### [TASK DESCRIPTION]
If a line in the data contains "Tages", copy it out.

** Opening DATA SHOWN block **

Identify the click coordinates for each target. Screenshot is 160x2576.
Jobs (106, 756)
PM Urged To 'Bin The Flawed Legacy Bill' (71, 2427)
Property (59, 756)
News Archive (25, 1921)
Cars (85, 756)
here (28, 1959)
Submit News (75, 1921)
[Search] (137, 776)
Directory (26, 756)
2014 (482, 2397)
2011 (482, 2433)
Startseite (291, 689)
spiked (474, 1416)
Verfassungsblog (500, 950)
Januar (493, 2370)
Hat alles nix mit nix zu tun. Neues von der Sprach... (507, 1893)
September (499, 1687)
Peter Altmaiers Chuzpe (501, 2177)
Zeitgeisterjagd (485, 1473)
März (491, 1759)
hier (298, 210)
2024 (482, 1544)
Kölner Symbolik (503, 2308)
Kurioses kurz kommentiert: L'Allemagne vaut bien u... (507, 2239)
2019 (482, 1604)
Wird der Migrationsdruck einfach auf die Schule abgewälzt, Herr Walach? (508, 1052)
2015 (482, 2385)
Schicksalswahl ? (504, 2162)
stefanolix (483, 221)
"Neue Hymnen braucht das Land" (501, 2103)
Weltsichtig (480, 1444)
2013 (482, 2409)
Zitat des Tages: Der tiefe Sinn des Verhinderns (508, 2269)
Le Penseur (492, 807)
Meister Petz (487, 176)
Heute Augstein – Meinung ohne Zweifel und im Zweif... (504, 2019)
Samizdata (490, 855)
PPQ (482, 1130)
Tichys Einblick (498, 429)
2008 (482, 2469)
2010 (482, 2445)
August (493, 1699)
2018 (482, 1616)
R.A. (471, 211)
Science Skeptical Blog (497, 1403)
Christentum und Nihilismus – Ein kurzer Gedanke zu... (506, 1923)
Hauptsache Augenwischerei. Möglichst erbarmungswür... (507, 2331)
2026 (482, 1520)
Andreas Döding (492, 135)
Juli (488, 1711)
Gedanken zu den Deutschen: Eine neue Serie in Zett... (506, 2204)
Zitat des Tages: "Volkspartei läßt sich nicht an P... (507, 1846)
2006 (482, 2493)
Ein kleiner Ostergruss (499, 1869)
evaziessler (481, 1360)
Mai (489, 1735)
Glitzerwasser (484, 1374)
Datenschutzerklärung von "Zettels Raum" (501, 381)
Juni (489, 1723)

** Closing DATA SHOWN block **

### [RESULT OF THE TASK]
Zitat des Tages: Der tiefe Sinn des Verhinderns (508, 2269)
Zitat des Tages: "Volkspartei läßt sich nicht an P... (507, 1846)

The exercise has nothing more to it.